--- Task data Enclosed Below ---

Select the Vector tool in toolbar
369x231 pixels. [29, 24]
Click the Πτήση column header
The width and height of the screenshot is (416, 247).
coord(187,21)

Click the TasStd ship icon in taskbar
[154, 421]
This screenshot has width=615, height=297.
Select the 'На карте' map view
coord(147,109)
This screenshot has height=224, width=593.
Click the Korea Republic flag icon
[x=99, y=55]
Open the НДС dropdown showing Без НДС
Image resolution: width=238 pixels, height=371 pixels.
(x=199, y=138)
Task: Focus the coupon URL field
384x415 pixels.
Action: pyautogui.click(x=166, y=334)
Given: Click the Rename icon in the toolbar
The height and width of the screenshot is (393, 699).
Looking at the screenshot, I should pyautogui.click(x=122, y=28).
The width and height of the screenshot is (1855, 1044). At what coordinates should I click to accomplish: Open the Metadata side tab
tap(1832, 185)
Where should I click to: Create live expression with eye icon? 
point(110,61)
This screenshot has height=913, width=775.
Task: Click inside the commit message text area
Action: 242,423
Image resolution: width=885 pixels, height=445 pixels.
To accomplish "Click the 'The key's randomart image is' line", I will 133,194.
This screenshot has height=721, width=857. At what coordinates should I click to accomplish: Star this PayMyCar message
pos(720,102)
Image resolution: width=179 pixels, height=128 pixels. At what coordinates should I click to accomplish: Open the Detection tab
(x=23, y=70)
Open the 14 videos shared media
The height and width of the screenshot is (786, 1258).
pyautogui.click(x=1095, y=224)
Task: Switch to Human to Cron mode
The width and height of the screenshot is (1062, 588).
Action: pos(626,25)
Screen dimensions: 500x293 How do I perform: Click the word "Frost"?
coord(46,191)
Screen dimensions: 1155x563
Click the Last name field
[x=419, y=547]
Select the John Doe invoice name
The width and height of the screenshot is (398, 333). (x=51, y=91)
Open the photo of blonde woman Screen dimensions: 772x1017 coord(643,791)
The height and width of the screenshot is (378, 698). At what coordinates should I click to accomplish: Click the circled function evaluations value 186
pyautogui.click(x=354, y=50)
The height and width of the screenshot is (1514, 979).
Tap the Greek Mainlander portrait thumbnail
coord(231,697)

--- End of Enclosed Task data ---

Exercise description -
Return, word for word, every line from the top of the entries down to the line that holds "This screenshot has height=224, width=593.", both included.

Result of the exercise -
Select the Vector tool in toolbar
369x231 pixels. [29, 24]
Click the Πτήση column header
The width and height of the screenshot is (416, 247).
coord(187,21)

Click the TasStd ship icon in taskbar
[154, 421]
This screenshot has width=615, height=297.
Select the 'На карте' map view
coord(147,109)
This screenshot has height=224, width=593.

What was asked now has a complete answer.